Durch verbesserte Hygienebedingungen ist Hepatitis A in Österreich selten geworden. Weltweit gesehen ist die Krankheit, die eine akut verlaufende Entzündung der Leber verursacht, jedoch eine der häufigsten Infektionskrankheiten.
Durch vermehrte Reisetätigkeit wird Hepatitis A, im Volksmund auch als „Reisehepatitis“ bezeichnet, jedoch wieder zunehmend in Österreich beobachtet. Um eine Ausdehnung der schwerwiegenden Krankheit einzudämmen, empfiehlt Univ. Prof. Dr. Edward Penner, Vorstand der Ambulanz für Gastroenterologie und Hepatologie an der Universitätsklinik Wien, die gezielte Impfung von gewissen Bevölkerungsgruppen, die in der Lebensmittelbranche oder aber in der Abfallwirtschaft und Abwasserentsorgung tätig sind, da hier die Ansteckungsgefahr sehr hoch ist.
„In Österreich und den Ländern Nord- und Mitteleuropas werden derzeit wenige Fälle von Hepatitis A verzeichnet, die Zahl der Neuinfektionen kann aber rasch steigen“, erläutert Prof. Penner, „Denn Hepatitis A ist eine hoch ansteckende Erkrankung, die durch Schmier- und Kontaktinfektionen mit virushaltigen Ausscheidungen in Nahrungsmitteln, in Flüssigkeiten oder auf Gegenstände übertragen wird.“
Risikogruppen als potenzielle Überträger
Besonders gefährdet, sowohl als „Opfer“ als auch als Überträger einer Infektion, sind daher Personen, die Lebensmittel herstellen, mit der Entsorgung von Fäkalien oder Müll beschäftigt sind (z.B.: Müllmänner oder Kanalräumer) oder engen Kontakt mit erkrankten Menschen haben (z.B.: ÄrztInnen, Pflegepersonal oder KindergärtnerInnen).

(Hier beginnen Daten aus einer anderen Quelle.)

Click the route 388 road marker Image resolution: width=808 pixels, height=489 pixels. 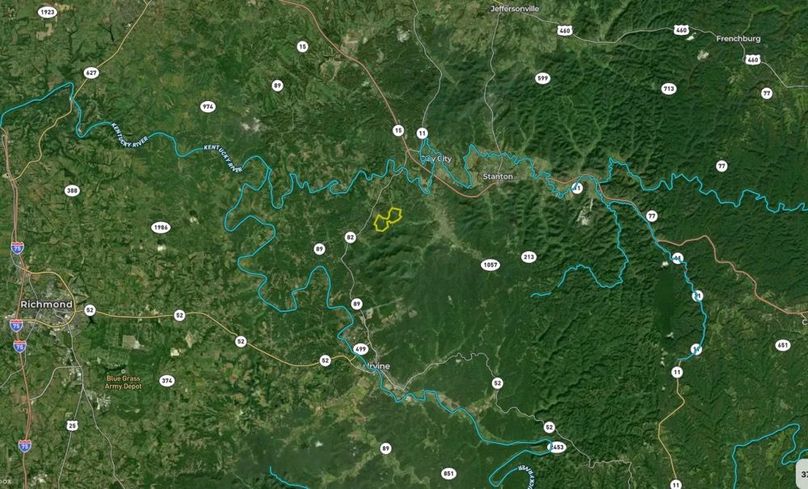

Ein anschauliches Beispiel für die hohe Infektionsgefahr, die von Hepatitis A ausgeht, gab es Anfang dieses Jahres in einem Supermarkt in der Stadt Salzburg, wo Hepatitis A-Viren nachgewiesen werden konnten. Ein Mitarbeiter der Fleischabteilung hatte sich mit dem Virus infiziert und bis zum Ausbruch der Krankheit – bei Hepatitis A meist etwa ein Monat nach der Infektion - im Lebensmittelgeschäft gearbeitet. Bislang sind in der Stadt Salzburg nun bereits 20 Krankheitsfälle bekannt geworden.
Eindämmung der Krankheit durch selektive Impfaktion
Als wirksamster Schutz vor einer Ansteckung mit Hepatitis A gilt die aktive Schutzimpfung. Prof. Penner dazu: „Um einer Hepatitis A- Erkrankung wirksam vorzubeugen, ist es nicht notwendig, die gesamte Bevölkerung durch zuimpfen. Obwohl dies in einem reichen Land wie Österreich durchaus möglich wäre. Viel sinnvoller ist es, die so genannten „Risikogruppen“ zu immunisieren. Das Vorgehen der Sanitätsbehörde ist hier verwunderlich. Man fragt sich, warum Berufsgruppen, die bekanntermaßen als risikobehaftet gelten, nicht schon vorher immunisiert wurden.“
Mit der Impfung der genannten Risikogruppen könnte die Ausbreitung der Krankheit mit kleinstmöglichem Aufwand verhindert und ein umfassender Schutz für die Bevölkerung erreicht werden.
Reisende ohne Impfschutz besonders gefährdet
Hepatitis A kommt besonders in Afrika, Asien und Lateinamerika, aber auch noch in Südeuropa und den Mittelmeerländern vor. Die Mehrheit aller in Österreich registrierten Hepatitis A-Fälle sind Touristen aus diesen Ländern. Die hochinfektiöse Erkrankung ist in ihrer akuten Phase von unangenehmen Symptomen wie schwerer Übelkeit, starkem Erbrechen, heftigen Bauchschmerzen, hohem Fieber und Gelenksschmerzen gekennzeichnet. Dazu kommen die gelbliche Verfärbung der Haut, die dunkle Verfärbung des Urins und die Aufhellung der Farbe des Stuhls. Nach der Ansteckung mit dem Hepatitis A-Virus dauert es etwa einen Monat, bis die Krankheit ausbricht. Im Gegensatz zu Hepatitis B und C heilt Hepatitis A jedoch meist ohne ernsthafte Komplikationen nach vier bis acht Wochen aus. Schutz vor der Ansteckung bieten penible Hygienemaßnahmen und eine Impfung gegen die Krankheit.